FIG. 2 is a diagram showing a conventional charging stand capable of simultaneously charging two devices. FIG. 2 is a front view of a charging stand according to the present invention, which is configured by a rectangular housing capable of simultaneously charging two batteries. FIG. 4 is a diagram showing a cross section of a storage section for connecting a charging cable to an outlet and storing a connection device such as a CCID device for charge control in the rectangular housing charging stand of the present invention. FIG. 3 is a view showing a state in which a transparent cable is connected to an outlet, a connection device such as a CCID device is stored in a storage section, and then a transparent door is closed in the rectangular housing charging stand of the present invention. FIG. 3 is a view showing the back surface of the rectangular casing charging stand of the present invention. Shows a case where the charging cable is connected by the rectangular housing charging stand of the present invention, and the cable drawn from the storage part of the connection device is fixed to the closed annular clasp provided at the lower part of the drawing part by the locking device. FIG. FIG. 2 shows a wiring diagram in a control box provided in the rectangular case charging stand of the present invention.
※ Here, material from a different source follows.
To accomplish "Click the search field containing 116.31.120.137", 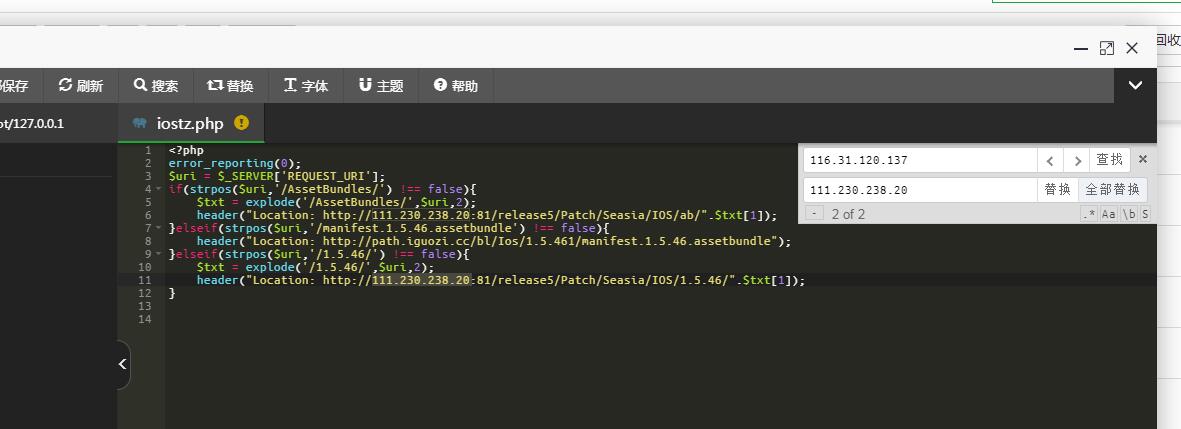I will pyautogui.click(x=918, y=160).
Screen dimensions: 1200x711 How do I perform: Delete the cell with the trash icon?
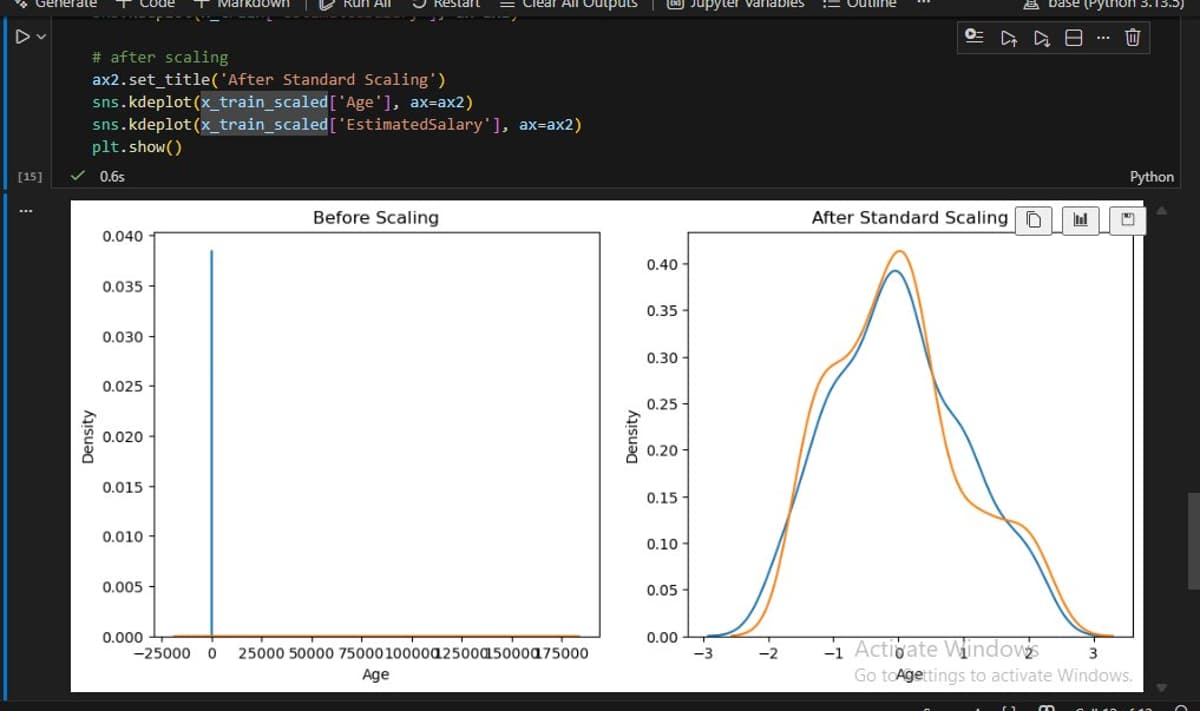(1131, 37)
FIG. 1 shows a conventional charging stand capable of simultaneously charging two devices. Outlets 3 and 4 are provided on the front surface of the housing 1 of the charging stand. At the time of charging, plugs 5 and 6 of charging cables 9 and 10 with CCID devices 7 and 8 for charging control are connected to the outlets. Thus, electric power can be supplied to an electric vehicle.

Although two charging stands can be charged at the same time, since the outlets are provided side by side on the front of the stand, the lateral width W of the stand increases. If a wide charging station is placed in the middle of the parking space where two parking spaces are arranged in a parking lot, there is a drawback that a problem of the vehicle hitting the vehicle body when entering the vehicle room is likely to occur.

Further, in the charging stand as shown in FIG. 1, there is a disadvantage that the CCID device and the outlet are exposed to the weather.

FIG. 2 shows a charging stand according to the present invention, which can charge two units at the same time. The stand body is constituted by a casing having a square cross section . The charging outlet is provided in the upper two-stage boxes 23 and 24 of the three-tiered upper and lower boxes. The boxes 23 and 24 are storage portions of a charging connection device that stores an outlet, a charging cable, and a CCID device for charging control.

The bottom of the three-stage box that constitutes this charging stand is a control that houses control devices such as an electromagnetic switch that supplies power to the outlet, an earth leakage breaker, and an electromagnetic lock device that locks the door of the housing of the charging connection device. It is a box.

A charging stand that can simultaneously charge a plurality of vehicles with a rectangular casing is also disclosed in Patent Document 1 as described above, but in this case, a plurality of charging devices each have a control device independently, and It is provided so as to be stacked vertically.

In the charging stand of the present invention, storage sections 23 and 24 of the charging connection device are provided on two adjacent surfaces of a square casing at different levels, and a control device for controlling power supply is a control box 25 arranged at the bottom. It is provided within. The charging stand stands upright on the base 22.

According to the present invention, doors 26 and 27 are provided in the storage section of the charging connection device, and each is opened in a different direction. In this way, the storage portions of the charging connection device are provided on two adjacent surfaces at different levels, and the respective doors are opened in opposite directions, so that even when charging two devices at the same time, the connection work of the charging cables can be performed mutually. There is an advantage that it can be performed independently without interference.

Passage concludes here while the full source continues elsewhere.